• [Exercise objective]: The reply is to be the lines from the one with "ver colección (205, 1500)" through the last line of the records below, each retyped exactly, with pictures left out.
====================
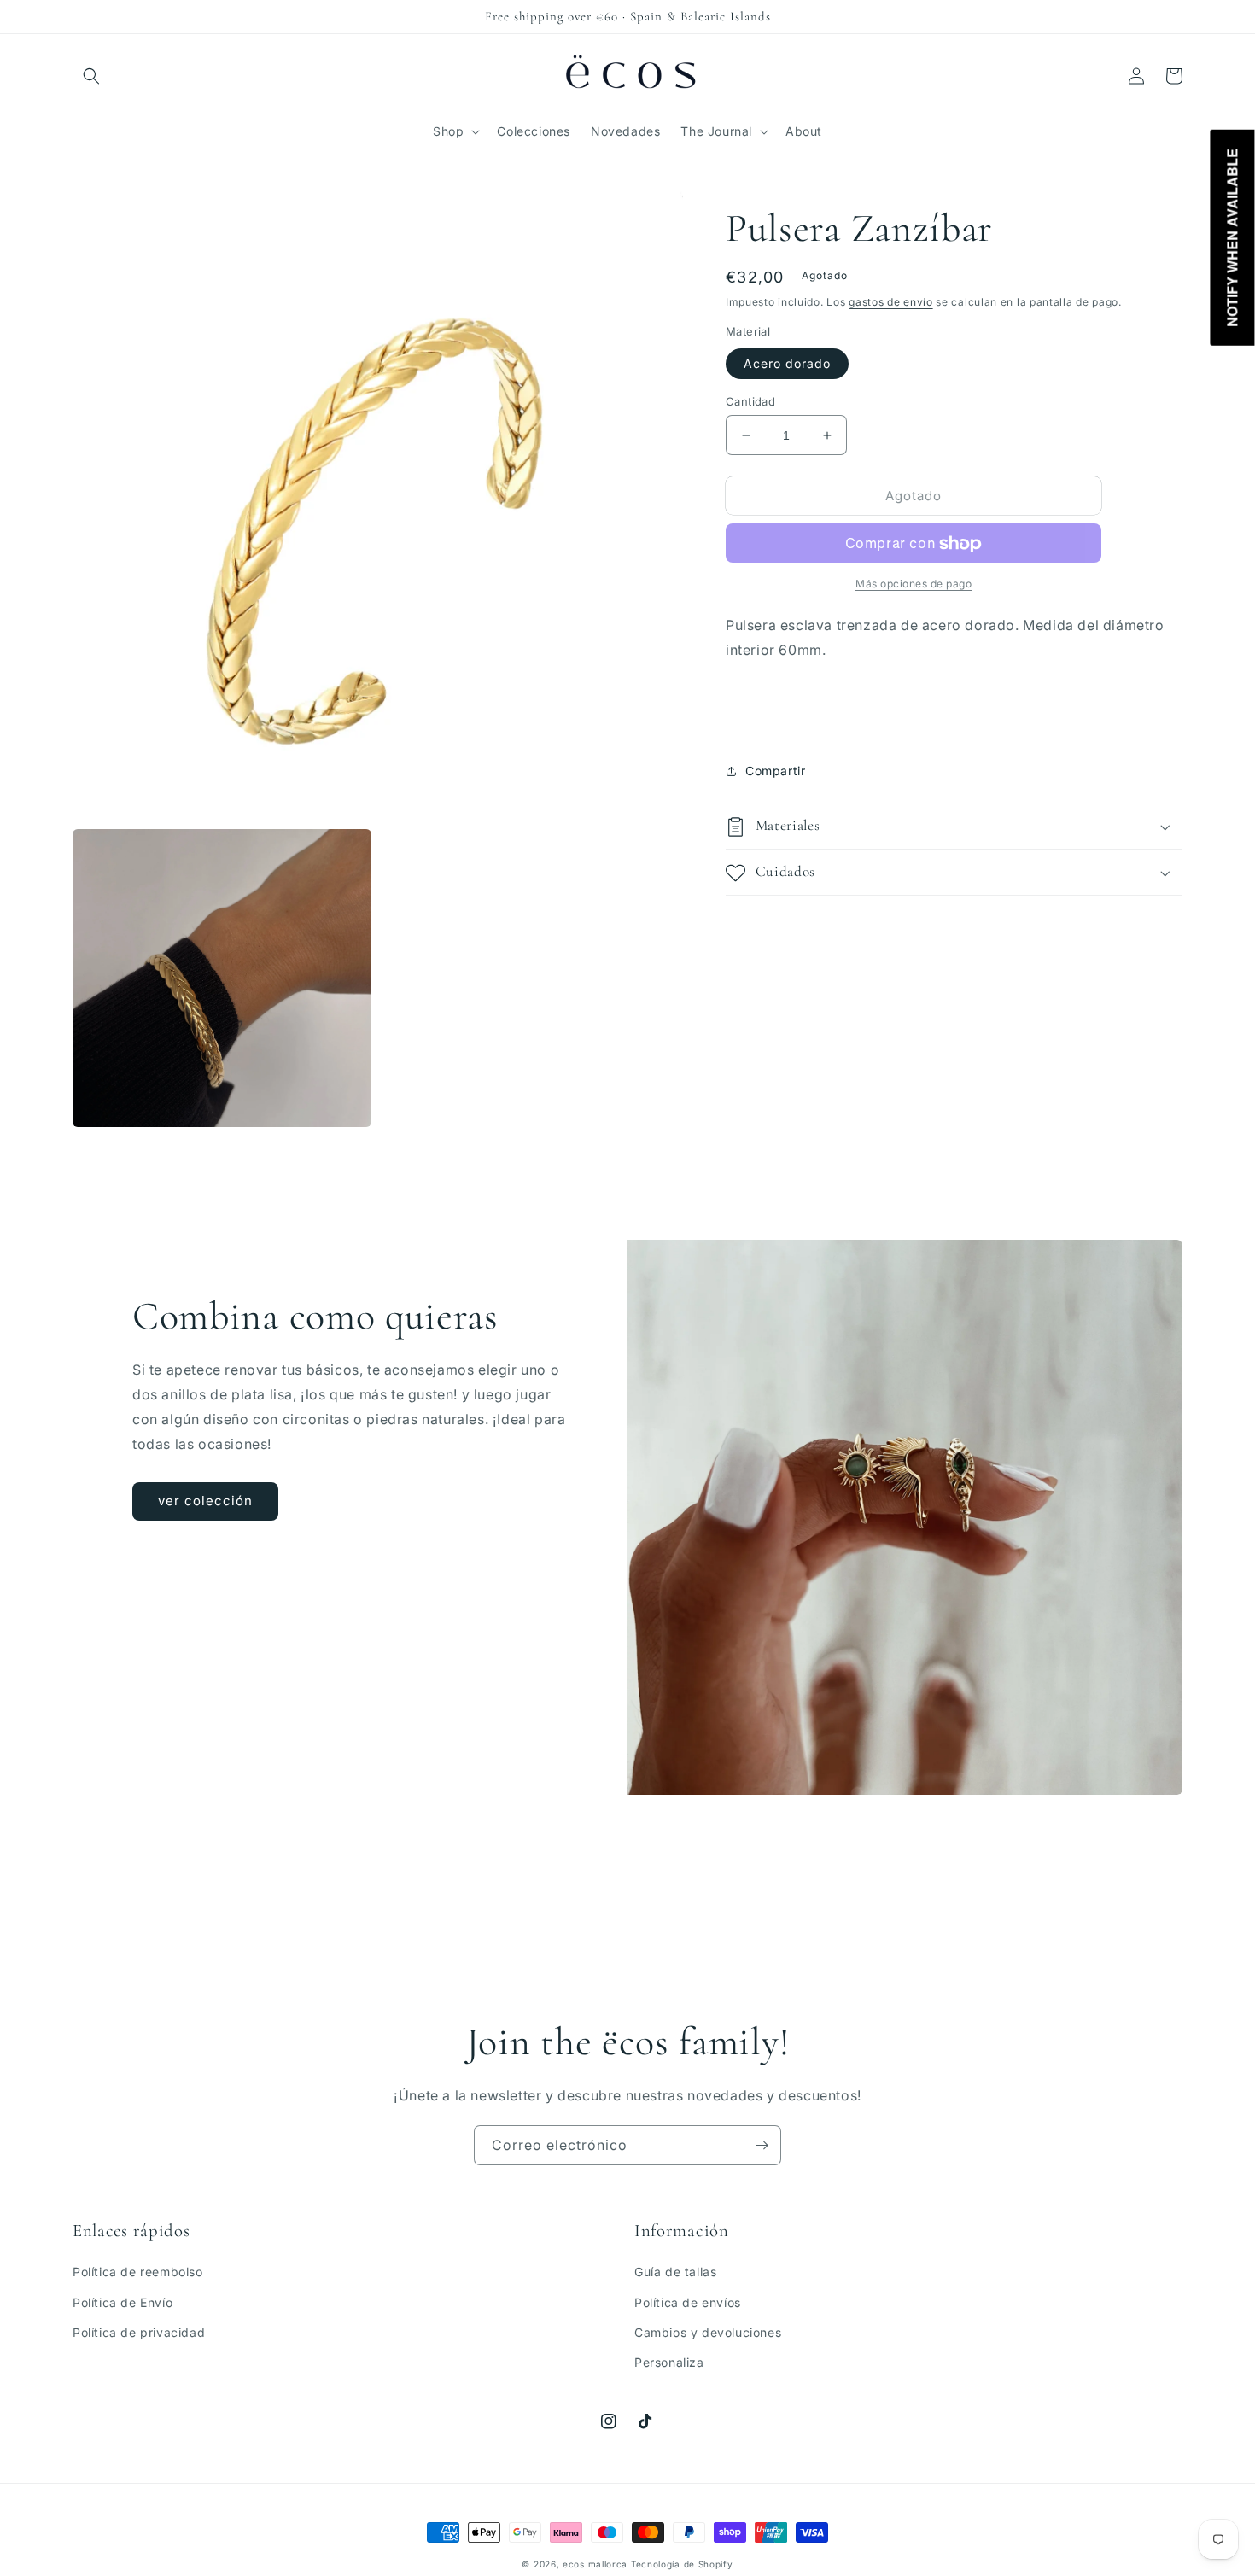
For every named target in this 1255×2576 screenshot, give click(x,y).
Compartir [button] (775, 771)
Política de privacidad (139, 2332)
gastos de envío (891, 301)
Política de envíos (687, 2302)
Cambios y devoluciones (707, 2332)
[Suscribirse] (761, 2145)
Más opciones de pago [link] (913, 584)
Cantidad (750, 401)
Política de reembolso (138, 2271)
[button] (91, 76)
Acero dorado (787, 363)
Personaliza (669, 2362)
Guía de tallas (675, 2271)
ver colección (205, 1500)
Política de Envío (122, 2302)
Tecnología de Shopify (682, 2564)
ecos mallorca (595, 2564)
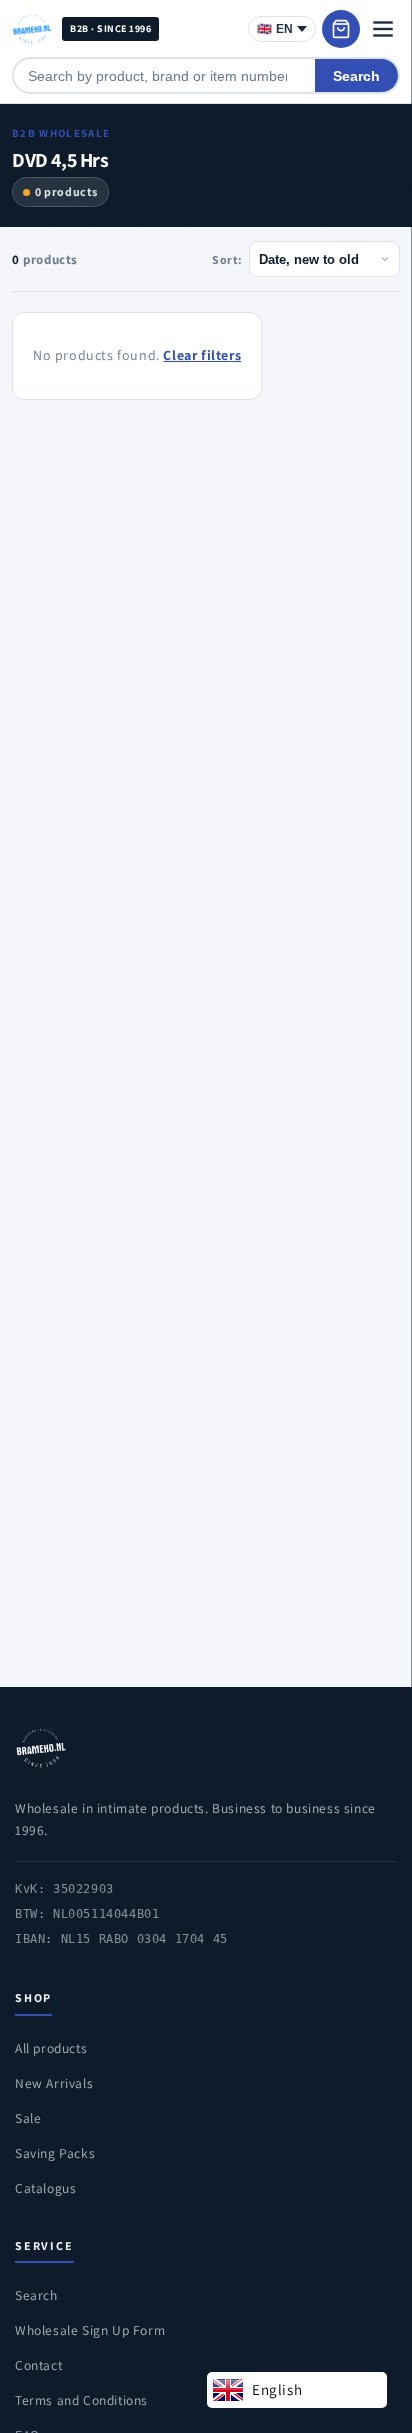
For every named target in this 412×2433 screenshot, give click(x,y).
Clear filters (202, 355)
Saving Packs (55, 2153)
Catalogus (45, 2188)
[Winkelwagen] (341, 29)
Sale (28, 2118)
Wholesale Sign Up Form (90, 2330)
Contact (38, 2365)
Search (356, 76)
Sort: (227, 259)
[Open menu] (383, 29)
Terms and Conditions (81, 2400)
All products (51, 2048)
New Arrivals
====================
• [Result of this exercise]:
ver colección (205, 1500)
Política de Envío (122, 2302)
Tecnología de Shopify (682, 2564)
ecos mallorca (595, 2564)
For every named target in this 412×2433 screenshot, give click(x,y).
Clear filters (202, 355)
Saving Packs (55, 2153)
Catalogus (45, 2188)
[Winkelwagen] (341, 29)
Sale (28, 2118)
Wholesale Sign Up Form (90, 2330)
Contact (38, 2365)
Search (356, 76)
Sort: (227, 259)
[Open menu] (383, 29)
Terms and Conditions (81, 2400)
All products (51, 2048)
New Arrivals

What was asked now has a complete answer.